イタリア発ユーロ危機が起きるとすれば、その原因は財政規律の欠如ではなく、成長が欠如しているせいだ。イタリア経済は成長していない。そして成長を生み出す方法が分からずにいる。確かにこれは、現在の形のユーロ圏の存続の危機だ。

だが、ユーロ圏の崩壊が始まっているかどうか判断するのは時期尚早だ。イタリアが離脱すれば、ユーロ圏が壊滅的な打撃を受けるのは間違いないが、その可能性は最小限と言っていい。五つ星運動はアンチEU政党ではない。ただ、ユーロ圏は組織や優先課題といった基礎を見直す必要性に直面している。

――イタリアとユーロ圏は別として、新たな世界金融危機が起きる可能性はあるのか。

景気後退のリスクと危機のリスクを区別して考える必要がある。景気後退はリスクというより、これから1年半〜2年後には不可避なものだ。米経済はこの先、現在ほどの好調を長く維持することはできないだろう。

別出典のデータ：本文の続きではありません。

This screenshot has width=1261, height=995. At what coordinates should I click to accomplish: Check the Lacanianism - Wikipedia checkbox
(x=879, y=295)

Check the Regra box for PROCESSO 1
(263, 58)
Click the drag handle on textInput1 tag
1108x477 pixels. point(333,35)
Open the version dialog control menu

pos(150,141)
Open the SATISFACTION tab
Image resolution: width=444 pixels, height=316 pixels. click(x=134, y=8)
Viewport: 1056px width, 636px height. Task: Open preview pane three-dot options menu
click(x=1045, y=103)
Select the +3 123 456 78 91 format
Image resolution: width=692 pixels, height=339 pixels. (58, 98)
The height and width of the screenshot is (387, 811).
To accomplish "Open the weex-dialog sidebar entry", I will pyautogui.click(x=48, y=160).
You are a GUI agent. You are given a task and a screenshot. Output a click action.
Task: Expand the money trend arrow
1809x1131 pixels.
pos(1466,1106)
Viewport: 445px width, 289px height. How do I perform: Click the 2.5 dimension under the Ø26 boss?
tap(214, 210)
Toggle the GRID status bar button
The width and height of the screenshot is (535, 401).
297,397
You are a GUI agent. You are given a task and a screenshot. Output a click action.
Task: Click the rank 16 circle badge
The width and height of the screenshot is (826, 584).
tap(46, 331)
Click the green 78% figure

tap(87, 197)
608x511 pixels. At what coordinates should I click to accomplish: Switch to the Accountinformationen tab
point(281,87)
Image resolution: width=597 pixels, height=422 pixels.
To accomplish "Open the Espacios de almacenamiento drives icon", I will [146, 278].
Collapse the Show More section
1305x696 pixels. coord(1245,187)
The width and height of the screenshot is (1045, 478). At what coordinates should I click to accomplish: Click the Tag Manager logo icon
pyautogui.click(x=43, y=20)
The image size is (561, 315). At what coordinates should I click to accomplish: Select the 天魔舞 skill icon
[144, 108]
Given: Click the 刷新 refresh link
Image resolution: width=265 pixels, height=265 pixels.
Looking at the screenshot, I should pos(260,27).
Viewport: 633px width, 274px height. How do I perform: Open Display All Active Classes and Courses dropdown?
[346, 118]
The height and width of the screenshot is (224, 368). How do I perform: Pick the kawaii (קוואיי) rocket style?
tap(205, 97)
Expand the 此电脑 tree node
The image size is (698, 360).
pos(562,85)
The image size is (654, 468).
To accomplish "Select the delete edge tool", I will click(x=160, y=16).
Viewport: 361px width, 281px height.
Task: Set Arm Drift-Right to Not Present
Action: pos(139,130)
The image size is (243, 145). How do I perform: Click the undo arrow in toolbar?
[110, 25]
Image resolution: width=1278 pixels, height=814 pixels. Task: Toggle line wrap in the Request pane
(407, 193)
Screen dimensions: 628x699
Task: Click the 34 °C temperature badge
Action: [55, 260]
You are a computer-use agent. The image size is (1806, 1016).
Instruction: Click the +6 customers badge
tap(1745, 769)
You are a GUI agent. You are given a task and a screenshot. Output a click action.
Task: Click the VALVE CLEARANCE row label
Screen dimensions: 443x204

一方、世界的な経済危機を引き起こすリスクという意味では、イタリアはかなり高いランクに位置付けられると思う。新興国も世界的な危機の引き金となる可能性は高い。中国の状況には誰もが毎日目を配るべきだ。中国をはじめとする新興国は、現在世界の成長の牽引役となっている。それにこれらの国はもう「新興」ではない。世界の成長の65%以上を占めるのだから。

従って世界経済の先行きを心配するなら、注目するべき場所は一にも二にも中国だ。